• _Activity_
I would like every line of the records below that contains the word "agent" copied.

• _Provided records_
= = = = =

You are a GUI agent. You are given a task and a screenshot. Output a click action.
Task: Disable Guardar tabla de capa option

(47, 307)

= = = = =

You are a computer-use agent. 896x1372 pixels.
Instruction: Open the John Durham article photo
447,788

= = = = =

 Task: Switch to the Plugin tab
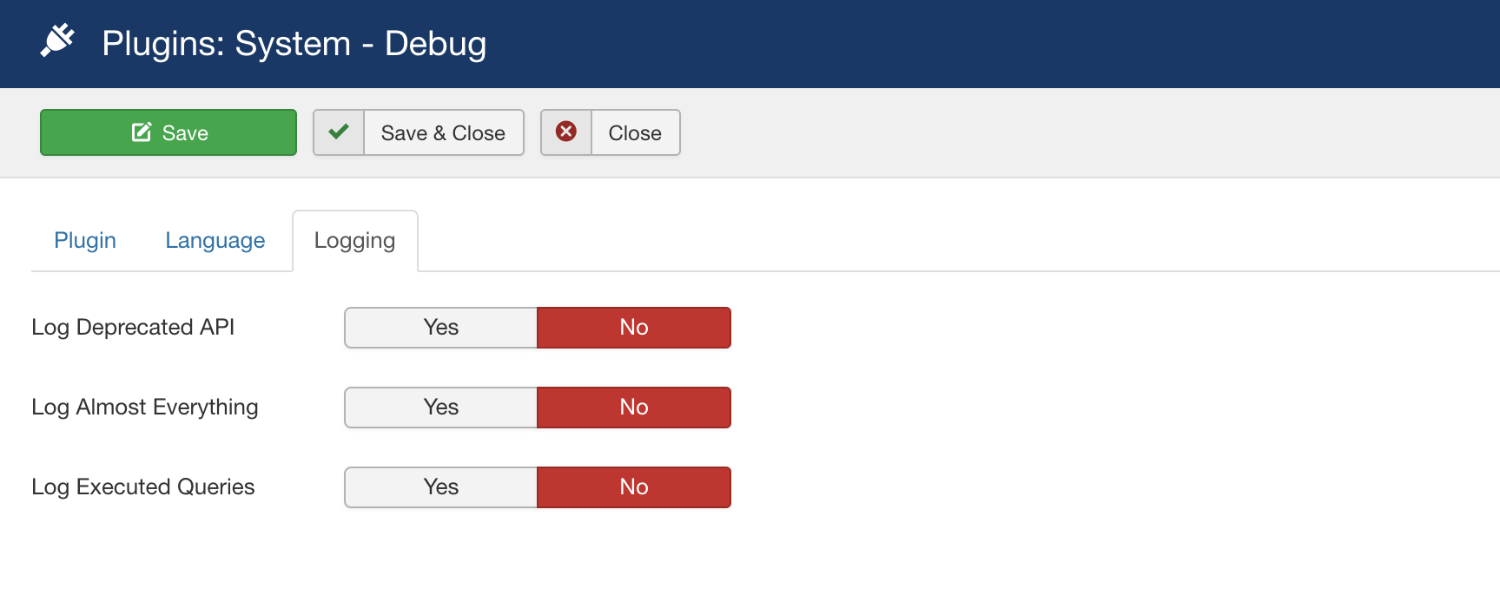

= = = = =

• _The completed task_
You are a GUI agent. You are given a task and a screenshot. Output a click action.
You are a computer-use agent. 896x1372 pixels.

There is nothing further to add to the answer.